Dominic Jarrod Stager, who is 17 or 18 based on sheriff's and court records, now has a chance at a more lenient sentence, if convicted.

Juliana Alexis Serrano, 17, already had her criminal case dismissed and was also transferred to juvenile court before Stager.

Lloyd Alvin Chavez, 18, was fatally shot at his east Centennial home during what was planned as a robbery of vaping products he sold, according to arrest affidavits. All four were originally being prosecuted as adults.

The four all were initially charged with first-degree felony murder, aggravated robbery, conspiracy to commit aggravated robbery and two “sentence enhancers” related to violent crime with a weapon and causing death, which apply if the case ends in a guilty plea or verdict, according to the 18th Judicial District Attorney's Office.

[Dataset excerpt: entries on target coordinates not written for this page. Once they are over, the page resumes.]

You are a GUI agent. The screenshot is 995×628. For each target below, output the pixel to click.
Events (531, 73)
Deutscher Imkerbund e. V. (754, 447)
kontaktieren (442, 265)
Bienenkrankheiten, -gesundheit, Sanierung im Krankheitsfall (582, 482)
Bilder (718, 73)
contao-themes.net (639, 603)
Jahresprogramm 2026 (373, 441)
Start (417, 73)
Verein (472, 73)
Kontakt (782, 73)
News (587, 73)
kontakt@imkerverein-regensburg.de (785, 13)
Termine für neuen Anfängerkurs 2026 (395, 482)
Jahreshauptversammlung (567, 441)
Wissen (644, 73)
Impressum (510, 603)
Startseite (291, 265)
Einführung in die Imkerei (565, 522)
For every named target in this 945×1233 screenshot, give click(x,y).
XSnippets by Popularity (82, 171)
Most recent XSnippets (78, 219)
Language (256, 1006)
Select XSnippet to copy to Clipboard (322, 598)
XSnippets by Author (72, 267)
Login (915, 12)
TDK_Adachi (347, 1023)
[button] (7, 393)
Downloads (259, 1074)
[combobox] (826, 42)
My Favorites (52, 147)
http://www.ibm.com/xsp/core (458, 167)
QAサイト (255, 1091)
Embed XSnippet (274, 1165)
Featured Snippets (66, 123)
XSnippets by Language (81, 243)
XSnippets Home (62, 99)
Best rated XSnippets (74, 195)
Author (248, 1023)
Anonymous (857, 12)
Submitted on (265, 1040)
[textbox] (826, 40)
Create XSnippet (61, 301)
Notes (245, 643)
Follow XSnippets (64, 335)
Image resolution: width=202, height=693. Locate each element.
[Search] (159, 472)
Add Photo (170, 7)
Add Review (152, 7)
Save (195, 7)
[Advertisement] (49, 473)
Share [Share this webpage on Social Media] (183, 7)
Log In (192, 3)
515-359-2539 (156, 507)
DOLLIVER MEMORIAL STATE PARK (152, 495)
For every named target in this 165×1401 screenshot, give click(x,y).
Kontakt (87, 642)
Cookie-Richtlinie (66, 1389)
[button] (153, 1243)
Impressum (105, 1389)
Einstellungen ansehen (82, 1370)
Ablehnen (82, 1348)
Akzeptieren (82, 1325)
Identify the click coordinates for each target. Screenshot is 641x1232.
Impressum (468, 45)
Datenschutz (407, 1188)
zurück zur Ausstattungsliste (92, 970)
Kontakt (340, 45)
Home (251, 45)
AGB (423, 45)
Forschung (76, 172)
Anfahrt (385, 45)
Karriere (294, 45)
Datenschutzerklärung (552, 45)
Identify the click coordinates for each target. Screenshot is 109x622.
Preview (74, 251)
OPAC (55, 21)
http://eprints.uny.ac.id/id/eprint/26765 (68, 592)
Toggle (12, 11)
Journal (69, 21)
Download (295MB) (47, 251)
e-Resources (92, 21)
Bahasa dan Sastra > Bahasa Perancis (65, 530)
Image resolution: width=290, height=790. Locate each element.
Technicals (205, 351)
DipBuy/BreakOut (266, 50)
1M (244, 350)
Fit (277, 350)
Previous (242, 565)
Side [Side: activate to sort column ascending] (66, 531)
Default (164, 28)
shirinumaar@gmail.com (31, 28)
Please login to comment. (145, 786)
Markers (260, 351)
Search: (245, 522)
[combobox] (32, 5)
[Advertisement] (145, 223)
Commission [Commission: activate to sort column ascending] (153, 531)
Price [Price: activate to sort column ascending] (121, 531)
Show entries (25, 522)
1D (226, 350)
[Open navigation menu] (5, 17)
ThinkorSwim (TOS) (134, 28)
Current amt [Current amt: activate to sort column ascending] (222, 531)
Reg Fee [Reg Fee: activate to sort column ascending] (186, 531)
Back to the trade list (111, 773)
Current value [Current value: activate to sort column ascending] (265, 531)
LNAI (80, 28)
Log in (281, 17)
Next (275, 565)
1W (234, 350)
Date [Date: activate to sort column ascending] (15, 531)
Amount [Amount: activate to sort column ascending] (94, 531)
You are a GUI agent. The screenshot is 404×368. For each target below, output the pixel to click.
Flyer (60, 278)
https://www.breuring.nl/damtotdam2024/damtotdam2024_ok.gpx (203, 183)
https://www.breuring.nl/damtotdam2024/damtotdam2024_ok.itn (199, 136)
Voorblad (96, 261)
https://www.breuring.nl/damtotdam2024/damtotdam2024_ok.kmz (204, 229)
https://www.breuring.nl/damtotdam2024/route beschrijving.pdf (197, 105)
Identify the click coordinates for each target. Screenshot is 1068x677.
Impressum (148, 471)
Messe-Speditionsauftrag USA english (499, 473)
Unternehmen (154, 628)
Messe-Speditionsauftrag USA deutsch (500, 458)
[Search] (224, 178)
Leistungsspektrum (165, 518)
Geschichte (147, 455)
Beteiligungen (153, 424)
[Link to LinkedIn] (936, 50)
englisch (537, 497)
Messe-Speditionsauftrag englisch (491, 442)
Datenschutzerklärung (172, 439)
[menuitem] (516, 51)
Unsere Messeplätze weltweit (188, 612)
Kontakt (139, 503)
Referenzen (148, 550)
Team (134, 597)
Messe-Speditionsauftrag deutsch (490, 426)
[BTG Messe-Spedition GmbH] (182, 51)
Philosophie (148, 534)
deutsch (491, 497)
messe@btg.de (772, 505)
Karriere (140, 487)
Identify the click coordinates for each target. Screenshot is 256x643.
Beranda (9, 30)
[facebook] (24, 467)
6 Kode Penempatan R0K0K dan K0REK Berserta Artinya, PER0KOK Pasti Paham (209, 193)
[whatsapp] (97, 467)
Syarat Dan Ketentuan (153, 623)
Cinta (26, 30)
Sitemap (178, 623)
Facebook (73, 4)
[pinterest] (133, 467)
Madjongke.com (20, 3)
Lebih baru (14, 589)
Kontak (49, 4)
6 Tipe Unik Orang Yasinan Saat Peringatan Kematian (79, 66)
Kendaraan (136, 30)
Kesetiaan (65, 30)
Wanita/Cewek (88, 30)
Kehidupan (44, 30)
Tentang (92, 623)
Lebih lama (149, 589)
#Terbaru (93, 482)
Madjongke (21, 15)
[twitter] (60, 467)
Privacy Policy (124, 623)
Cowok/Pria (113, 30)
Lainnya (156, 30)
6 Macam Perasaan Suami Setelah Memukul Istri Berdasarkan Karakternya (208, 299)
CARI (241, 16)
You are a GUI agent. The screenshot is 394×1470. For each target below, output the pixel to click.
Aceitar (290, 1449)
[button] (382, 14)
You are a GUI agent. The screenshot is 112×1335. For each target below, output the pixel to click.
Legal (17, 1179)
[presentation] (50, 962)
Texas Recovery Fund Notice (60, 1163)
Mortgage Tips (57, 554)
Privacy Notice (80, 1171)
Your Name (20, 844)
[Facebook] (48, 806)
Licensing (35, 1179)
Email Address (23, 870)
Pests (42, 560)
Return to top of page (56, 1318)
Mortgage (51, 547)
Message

The details of juvenile cases are not available for release to the public.

Kenneth Alfonso Gallegos, who turned 18 in mid-December, had an arraignment set for Jan. 13, but the court moved that hearing to Feb. 24. The court, on Oct. 25, denied a motion to have Gallegos' case transferred to juvenile court.

The fourth suspect, 17-year-old Demarea Deshawn Mitchell, has a preliminary hearing set for Feb. 18 and a reverse transfer hearing — where a judge hears arguments for whether to transfer to juvenile court — on March 17.

Serrano and Stager were students at Cherokee Trail, and Gallegos was a Grandview High School student who had recently transferred from Cherokee Trail. Mitchell was identified in photos provided by a Cherokee Trail school resource officer.

According to the affidavit, here's how the incident unfolded:

Chavez had sold vape products in transactions arranged over Snapchat. The four suspects intended to steal Chavez's “juice” in a plan that began a day or two before he was shot, Serrano told an investigator.

The four suspects pulled up to Chavez's home near East Smoky Hill Road and South Picadilly Street, where he walked up to a window of the car and received cash from Serrano, court documents say. The documents allege that Chavez walked away without giving them the product, Serrano said, and Mitchell got out of the car and questioned Chavez about it.

Chavez threw Mitchell onto the lawn, according to Serrano's account, and that's when he was shot. Vape products were later found on Chavez's lawn and in his room.

The four suspects sped away and were in shock because they didn't intend to shoot Chavez but, rather, threaten him with the gun if he didn't give them the product, according to Serrano's account.

Serrano eventually said she didn't actually see the gun in anyone's hands but described it as a “smaller gun” and saw a laser on Chavez around the time he was shot.